Alumni Assoctiation

Family is everything.

Bill Hood, the founder of Cornerstone of Recovery, knew that all too well, and his vision of a family bound by recovery instead of blood endures 30 years after he first opened the East Tennessee-based drug and alcohol treatment center for business in September 1989.

From the beginning, the founders of Cornerstone believed that recovery entails more than just putting down the drugs and alcohol. It involves discovering a new way of life, and doing so alongside other recovering addicts and alcoholics traveling the same roads. Although the Cornerstone Alumni Association wasn’t officially founded until 2005, the principles upon which it was built were advocated by Bill shortly after the first group of patients successfully completed treatment.

“By 2005, the alumni community was very strong, and we started the Alumni Association out of an idea that Bill Hood had,” says Julie Hamlin, Director of Extended Care at Cornerstone of Recovery. “Bill believed that part of working a recovery program was connecting with others.”

And not just in meetings: Outside of meetings, Cornerstone’s founders felt, a fellowship of recovering people who enjoyed similar activities and shared common interests would strengthen both social and sober bonds. And so the Cornerstone Alumni Association was established in 2005, initially as a gathering of like-minded individuals who wanted to learn more, experience more and do more outside of the confines of a 12 Step meeting, Hamlin said.

“It was everything from fun and fellowship to etiquette classes,” says Hamlin, who joined the Cornerstone staff in September 2000. “We would even take trips together. I remember one time, we took an overnight trip to Bill’s childhood home in Ohio. The whole idea was to support one another and develop relationships.”

Hood, who got sober in 1979, found that fellowship helped him establish new routines in sobriety. As an avid golfer, he was uncertain how he would enjoy the sport without a cooler on the cart. In sobriety, he surrounded himself with other players who loved it as much as he did; together, they discovered that laughter and meaningful conversations on the links made golf more enjoyable than alcohol ever did.

Over time, the Alumni Association grew so strong that Polly Bales — affectionately referred to as “Ms. Polly” by the legions of patients and staff members to whom she was both a mentor and a mother figure — was named President of Alumni Affairs. Actively involved in Cornerstone’s Aftercare meetings, she emphasized the need for community and involvement as part of the recovery process.

“She used to say that treatment was discovery; what you do when you get out of here is recovery,” Hamlin says. “That was when it became important to have a community of people who supported you and held you accountable.”

Volunteer Coordinator Bob McClain was another foundation stone for the Alumni Association; he found projects and organizations to which he could direct Cornerstone alumni to give back — a hallmark of 12 Step programs that encourage participants to “keep what they have by giving it away.” Today, through the Alumni Association, former Cornerstone clients can make the same connections and find the same sense of purpose that so many who came before them have done.

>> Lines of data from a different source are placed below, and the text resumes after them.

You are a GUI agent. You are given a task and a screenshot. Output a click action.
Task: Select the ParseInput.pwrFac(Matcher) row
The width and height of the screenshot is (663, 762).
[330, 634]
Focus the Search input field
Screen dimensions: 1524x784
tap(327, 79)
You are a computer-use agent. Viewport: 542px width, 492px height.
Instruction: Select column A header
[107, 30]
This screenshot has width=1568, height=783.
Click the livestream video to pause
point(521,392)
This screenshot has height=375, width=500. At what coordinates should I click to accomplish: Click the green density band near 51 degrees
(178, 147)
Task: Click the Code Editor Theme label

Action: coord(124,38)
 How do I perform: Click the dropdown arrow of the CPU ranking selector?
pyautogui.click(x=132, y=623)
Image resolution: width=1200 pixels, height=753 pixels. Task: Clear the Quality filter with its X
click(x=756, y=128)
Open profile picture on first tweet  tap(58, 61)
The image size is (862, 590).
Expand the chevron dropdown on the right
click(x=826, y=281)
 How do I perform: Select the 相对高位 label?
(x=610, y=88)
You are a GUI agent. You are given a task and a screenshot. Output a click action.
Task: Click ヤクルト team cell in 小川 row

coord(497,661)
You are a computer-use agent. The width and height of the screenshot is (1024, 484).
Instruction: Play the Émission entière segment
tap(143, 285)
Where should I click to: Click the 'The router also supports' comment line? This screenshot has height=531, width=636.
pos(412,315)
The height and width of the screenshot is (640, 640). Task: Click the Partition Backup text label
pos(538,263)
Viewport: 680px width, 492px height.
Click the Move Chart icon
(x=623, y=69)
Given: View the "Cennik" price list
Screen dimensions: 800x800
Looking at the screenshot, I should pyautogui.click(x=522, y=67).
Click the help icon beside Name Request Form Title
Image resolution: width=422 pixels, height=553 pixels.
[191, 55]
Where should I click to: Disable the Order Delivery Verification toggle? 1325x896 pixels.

“It’s an investment in the future,” Hamlin says. “Cornerstone invests in them, and we want them to keep coming back. Once you’re part of Cornerstone, you’re family. It’s important that they understand that they’ll always have support here, and we want them and their families to use that.”

For that reason alone, Hamlin helped establish the Parents Empowered Recovery Group in 2001, specifically for the parents of addicts and alcoholics in treatment. It’s one of several Aftercare meetings that provide a link between the outside world and the place where so many alumni find a new way to live, and it’s a way of staying connected that’s emphasized throughout the treatment process.

One of those who found it invaluable is Chris Brewster, who came to Cornerstone in June 2005, staying for 13 months. In July 2006, he came to work at Cornerstone, where he now serves as the Assistant Director of Extended Care.

“When I was in treatment, somebody was always talking about the importance of Aftercare,” Brewster says. “When I started it, I got connected with people who lived here locally through it, and it was comforting. You develop these relationships with people, and they become family. You go to their weddings, and sometimes you go to their funerals.”

For years, the Alumni Association organized the annual Cornerstone Reunion Weekend, during which time former patients from across the country return to East Tennessee to gather at the place where they were effectively reborn. Local alumni continue to volunteer for various community events and activities, from local trick-or-treating events at a nearby scenic attraction to organizing a float for the downtown Knoxville Christmas parade. By getting involved away from the Cornerstone campus, those patients are, in many ways, the face of Cornerstone: responsible, productive members of society who demonstrate that life on the other side of addiction and alcoholism can be rewarding, peaceful and joyous.

And there’s always room for more. Cornerstone alumni are always invited to return to the facility to volunteer their services, or to get involved in future Alumni Association activities. For more information on the Cornerstone Alumni Association, or to volunteer at Cornerstone, contact Recovery Coach Chris Rowe at 865-970-7747, Ext. 3381, or at [email protected].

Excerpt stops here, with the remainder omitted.